Liderada pela Rede Nacional de Controle Social e Saúde da População Negra, em parceria com outras entidades do setor, a mobilização visa a despertar a sociedade para reconhecer e enfrentar o racismo, a discriminação e as desigualdades raciais que restringem o exercício do direito humano à saúde.
A agenda deste ano, que segue até 20 de novembro, Dia Nacional da Consciência Negra, tem como slogan “Saúde da população negra é direito, é lei: racismo e discriminação fazem mal à saúde”. Em todo o país, gestores, profissionais de saúde e lideranças comunitárias estão debatendo ações para combater o racismo institucional no SUS e implantar a PNSIPN nos estados e municípios.
No último 27 de outubro, a Seppir e o Ministério da Saúde assinaram um protocolo de intenções para começar a tirar do papel a Política Nacional de Saúde Integral da População Negra. A luta é grande. “Enquanto há leis para reduzir acidentes de trânsito, que vitimam mais os jovens brancos, quase nada é feito para diminuir homicídios, principal causa de morte entre jovens negros. O que existe ainda está no papel”, afirma Michely.
Bandeira antiga do movimento negro, a saúde começou a avançar em 1996, quando, devido a pressões do setor, o quesito raça/cor foi incluído nos formulários de Declaração de Nascidos Vivos e de Declaração de Óbitos.
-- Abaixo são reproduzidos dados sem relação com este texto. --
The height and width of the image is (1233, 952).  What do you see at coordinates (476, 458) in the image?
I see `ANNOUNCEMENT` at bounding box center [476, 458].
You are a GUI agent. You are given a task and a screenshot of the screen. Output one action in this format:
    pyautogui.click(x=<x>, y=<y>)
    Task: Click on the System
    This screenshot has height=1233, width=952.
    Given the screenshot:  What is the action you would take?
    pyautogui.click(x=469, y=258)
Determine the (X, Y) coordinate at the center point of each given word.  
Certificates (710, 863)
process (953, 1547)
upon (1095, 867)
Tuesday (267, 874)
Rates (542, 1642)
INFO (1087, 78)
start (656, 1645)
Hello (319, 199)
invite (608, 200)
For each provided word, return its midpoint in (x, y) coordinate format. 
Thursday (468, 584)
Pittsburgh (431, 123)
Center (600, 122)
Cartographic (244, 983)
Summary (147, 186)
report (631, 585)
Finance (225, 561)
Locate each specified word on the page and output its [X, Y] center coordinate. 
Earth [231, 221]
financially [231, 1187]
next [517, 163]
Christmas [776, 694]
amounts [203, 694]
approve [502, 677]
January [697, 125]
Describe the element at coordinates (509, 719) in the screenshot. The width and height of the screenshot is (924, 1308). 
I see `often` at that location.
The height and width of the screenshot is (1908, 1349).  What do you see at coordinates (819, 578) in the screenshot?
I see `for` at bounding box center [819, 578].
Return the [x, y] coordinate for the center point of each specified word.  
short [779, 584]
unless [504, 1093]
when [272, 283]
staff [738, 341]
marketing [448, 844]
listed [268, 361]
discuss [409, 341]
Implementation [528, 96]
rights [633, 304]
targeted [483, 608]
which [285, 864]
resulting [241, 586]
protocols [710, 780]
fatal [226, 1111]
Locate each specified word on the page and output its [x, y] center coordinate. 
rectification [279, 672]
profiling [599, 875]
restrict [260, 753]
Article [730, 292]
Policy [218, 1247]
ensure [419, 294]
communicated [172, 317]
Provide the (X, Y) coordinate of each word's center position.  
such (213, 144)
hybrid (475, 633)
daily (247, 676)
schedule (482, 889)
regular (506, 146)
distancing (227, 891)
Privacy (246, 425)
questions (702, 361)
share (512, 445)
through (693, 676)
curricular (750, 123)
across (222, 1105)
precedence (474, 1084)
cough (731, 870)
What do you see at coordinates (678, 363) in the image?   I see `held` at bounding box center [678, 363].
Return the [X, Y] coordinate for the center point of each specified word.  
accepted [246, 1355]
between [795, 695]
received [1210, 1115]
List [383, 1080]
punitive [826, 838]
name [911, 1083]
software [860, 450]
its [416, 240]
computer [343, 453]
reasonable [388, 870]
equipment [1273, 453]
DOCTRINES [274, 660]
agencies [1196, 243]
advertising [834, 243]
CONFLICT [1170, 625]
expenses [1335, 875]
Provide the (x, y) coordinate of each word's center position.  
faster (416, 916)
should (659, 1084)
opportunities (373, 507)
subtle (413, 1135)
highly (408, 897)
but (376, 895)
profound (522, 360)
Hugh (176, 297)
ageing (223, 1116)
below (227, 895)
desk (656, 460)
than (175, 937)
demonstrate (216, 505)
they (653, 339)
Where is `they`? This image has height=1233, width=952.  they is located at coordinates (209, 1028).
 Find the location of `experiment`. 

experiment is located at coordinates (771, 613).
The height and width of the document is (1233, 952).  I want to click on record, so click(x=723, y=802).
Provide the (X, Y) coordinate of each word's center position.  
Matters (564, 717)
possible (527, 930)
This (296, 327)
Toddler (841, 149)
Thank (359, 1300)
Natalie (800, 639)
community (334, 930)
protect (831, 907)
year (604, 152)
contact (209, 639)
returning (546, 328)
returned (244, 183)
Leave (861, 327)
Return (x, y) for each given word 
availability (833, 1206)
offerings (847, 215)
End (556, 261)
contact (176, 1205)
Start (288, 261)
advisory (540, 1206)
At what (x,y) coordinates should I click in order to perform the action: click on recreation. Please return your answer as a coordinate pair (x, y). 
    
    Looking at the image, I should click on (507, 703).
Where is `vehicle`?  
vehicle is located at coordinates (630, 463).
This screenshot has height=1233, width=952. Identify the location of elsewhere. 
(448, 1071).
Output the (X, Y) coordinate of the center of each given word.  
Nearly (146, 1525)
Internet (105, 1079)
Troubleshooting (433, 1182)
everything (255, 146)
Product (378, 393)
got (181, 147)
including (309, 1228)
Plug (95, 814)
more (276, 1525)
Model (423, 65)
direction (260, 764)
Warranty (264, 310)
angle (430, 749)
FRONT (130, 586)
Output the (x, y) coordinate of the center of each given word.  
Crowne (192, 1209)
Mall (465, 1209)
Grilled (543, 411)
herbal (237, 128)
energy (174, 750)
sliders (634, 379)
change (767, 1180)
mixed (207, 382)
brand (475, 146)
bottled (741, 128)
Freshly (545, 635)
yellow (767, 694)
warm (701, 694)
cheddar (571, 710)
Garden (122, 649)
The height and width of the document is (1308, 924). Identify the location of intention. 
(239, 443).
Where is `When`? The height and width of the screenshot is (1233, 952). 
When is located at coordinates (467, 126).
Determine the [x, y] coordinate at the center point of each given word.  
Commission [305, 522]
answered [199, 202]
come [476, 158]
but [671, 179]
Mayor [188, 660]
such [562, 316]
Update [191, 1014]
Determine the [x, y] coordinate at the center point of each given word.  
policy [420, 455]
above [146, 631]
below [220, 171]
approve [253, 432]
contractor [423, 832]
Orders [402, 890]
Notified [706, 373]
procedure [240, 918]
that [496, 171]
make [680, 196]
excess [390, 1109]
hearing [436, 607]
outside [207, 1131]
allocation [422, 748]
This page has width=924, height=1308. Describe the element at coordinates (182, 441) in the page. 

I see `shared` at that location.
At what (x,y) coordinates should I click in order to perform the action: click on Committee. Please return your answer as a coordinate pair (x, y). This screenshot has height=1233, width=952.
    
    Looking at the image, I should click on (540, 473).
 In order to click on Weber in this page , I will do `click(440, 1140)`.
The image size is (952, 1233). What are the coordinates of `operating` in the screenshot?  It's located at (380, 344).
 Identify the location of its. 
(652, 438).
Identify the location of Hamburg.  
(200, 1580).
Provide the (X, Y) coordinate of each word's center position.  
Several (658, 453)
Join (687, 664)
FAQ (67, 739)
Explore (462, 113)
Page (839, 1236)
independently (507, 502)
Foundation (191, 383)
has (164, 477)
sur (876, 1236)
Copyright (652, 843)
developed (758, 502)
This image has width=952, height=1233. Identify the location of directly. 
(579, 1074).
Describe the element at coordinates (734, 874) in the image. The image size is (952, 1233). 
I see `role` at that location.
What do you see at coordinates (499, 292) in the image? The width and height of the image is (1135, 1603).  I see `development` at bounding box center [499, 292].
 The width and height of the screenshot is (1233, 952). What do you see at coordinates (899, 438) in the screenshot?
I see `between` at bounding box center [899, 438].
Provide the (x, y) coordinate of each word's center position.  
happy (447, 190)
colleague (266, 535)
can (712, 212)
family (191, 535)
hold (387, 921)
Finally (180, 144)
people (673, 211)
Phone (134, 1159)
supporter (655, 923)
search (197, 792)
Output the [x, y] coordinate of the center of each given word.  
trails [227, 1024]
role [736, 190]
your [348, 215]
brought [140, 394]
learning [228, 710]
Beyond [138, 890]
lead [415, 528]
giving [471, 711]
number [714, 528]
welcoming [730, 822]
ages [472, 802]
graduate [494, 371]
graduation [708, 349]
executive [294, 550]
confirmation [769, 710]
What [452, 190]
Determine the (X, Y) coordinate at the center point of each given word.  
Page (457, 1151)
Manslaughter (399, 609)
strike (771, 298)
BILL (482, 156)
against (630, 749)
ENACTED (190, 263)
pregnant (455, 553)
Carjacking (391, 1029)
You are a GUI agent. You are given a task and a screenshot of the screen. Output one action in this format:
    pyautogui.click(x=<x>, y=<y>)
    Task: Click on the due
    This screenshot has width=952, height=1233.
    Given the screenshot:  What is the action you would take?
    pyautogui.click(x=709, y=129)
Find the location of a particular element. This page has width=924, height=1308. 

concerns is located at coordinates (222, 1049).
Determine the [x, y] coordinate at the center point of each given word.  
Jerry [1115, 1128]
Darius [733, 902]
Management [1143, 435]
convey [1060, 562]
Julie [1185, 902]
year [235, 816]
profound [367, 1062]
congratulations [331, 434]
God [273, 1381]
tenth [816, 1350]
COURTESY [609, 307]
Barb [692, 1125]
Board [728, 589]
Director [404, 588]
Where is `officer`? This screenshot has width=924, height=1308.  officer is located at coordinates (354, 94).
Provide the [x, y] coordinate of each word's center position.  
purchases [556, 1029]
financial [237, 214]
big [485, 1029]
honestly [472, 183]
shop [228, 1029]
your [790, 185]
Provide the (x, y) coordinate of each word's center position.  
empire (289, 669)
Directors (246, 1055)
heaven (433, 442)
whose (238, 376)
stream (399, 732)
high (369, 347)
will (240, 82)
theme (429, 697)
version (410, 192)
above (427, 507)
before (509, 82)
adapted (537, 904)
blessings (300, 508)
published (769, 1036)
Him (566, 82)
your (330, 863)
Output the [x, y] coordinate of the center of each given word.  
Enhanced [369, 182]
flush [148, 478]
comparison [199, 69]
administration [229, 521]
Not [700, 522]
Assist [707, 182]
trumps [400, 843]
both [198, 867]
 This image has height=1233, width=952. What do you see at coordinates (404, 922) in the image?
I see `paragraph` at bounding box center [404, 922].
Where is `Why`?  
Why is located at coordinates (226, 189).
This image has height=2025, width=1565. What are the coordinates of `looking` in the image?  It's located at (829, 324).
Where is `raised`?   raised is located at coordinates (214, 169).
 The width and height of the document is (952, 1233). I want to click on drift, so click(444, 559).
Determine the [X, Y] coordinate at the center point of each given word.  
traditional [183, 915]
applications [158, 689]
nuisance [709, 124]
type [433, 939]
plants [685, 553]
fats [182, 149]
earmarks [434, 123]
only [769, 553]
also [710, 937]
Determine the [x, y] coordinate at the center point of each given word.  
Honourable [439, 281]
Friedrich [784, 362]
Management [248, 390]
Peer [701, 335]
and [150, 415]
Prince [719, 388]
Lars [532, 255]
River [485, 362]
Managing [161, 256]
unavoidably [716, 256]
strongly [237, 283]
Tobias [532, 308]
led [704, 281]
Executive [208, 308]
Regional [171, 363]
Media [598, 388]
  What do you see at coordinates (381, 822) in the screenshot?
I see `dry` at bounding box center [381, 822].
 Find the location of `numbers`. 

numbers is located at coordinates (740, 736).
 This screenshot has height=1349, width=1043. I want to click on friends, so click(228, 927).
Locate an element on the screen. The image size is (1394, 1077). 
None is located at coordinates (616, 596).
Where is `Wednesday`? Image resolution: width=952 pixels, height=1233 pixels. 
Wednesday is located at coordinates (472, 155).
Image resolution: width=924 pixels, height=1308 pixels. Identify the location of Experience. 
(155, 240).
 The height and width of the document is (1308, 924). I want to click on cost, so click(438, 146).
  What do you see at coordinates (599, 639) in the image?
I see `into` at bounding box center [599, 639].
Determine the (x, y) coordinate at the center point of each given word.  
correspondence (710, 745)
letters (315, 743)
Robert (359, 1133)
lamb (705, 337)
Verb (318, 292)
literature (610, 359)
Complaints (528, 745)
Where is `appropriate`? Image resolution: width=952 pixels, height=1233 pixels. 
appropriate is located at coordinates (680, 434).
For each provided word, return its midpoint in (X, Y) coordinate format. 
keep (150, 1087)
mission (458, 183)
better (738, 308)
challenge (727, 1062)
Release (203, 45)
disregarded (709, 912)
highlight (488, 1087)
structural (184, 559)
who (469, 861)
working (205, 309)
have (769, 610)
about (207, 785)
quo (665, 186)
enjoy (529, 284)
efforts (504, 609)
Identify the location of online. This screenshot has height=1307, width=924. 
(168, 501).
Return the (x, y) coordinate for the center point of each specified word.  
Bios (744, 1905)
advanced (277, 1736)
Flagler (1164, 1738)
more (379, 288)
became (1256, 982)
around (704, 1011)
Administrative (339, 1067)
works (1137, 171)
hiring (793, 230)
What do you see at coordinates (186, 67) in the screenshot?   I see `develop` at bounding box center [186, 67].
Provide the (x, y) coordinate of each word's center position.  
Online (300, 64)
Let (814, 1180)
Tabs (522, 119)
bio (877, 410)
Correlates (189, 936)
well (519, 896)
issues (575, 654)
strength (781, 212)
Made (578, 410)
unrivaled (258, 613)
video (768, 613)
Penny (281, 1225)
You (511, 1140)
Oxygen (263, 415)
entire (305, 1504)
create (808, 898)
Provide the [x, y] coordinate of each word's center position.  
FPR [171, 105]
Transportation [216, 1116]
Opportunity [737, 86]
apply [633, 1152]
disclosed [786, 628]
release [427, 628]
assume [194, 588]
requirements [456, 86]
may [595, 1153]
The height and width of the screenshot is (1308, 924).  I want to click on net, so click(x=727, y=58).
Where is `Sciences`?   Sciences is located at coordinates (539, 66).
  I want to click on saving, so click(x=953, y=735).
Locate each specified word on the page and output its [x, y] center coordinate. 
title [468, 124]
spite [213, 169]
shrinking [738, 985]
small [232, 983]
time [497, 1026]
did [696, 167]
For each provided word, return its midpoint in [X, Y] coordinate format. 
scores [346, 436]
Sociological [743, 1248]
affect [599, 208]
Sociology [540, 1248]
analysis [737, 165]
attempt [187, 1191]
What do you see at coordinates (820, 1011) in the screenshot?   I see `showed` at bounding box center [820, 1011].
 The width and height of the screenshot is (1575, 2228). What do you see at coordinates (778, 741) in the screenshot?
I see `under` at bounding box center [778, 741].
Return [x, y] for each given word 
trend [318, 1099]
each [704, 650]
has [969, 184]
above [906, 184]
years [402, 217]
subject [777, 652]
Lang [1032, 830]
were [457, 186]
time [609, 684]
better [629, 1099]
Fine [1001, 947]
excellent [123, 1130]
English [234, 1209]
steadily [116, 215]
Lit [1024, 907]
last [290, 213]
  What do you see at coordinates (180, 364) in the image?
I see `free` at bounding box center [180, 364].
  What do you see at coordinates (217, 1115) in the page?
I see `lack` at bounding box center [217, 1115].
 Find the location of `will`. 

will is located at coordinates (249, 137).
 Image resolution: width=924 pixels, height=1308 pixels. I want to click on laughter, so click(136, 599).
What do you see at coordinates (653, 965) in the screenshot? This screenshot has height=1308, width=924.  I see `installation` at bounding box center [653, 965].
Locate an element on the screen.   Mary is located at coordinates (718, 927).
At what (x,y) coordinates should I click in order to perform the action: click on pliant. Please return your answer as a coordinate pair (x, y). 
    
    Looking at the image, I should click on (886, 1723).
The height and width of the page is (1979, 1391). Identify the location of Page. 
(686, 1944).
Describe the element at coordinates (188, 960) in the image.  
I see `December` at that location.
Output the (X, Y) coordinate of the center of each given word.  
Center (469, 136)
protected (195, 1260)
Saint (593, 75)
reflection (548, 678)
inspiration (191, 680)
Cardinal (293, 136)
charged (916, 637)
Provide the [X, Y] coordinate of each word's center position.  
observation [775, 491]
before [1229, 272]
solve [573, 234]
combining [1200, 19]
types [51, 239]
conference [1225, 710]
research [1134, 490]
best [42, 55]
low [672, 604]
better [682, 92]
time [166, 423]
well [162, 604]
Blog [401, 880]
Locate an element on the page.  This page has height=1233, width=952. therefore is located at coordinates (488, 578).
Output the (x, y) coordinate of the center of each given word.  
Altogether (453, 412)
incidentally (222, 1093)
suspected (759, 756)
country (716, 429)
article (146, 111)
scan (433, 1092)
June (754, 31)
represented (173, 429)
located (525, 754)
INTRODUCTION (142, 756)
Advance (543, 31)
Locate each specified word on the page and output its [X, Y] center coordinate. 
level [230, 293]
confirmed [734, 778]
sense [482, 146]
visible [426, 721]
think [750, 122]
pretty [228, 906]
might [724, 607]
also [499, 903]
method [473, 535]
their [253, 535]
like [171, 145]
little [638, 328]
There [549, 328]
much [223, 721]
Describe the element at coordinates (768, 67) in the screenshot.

A partir de então, foi possível quantificar e qualificar a mortalidade por grupos populacionais. “Esses dados são fundamentais para orientar ações específicas de autoridades de saúde na criação de políticas públicas e de laboratórios, na produção e testes de medicamentos que atendam às necessidades dessa população”, aponta o sociólogo Luís Eduardo Batista, pesquisador do Instituto de Saúde (IS), ligado à Secretaria da Saúde do Estado de São Paulo. “Estamos apenas no começo de uma série de desafios que temos pela frente.”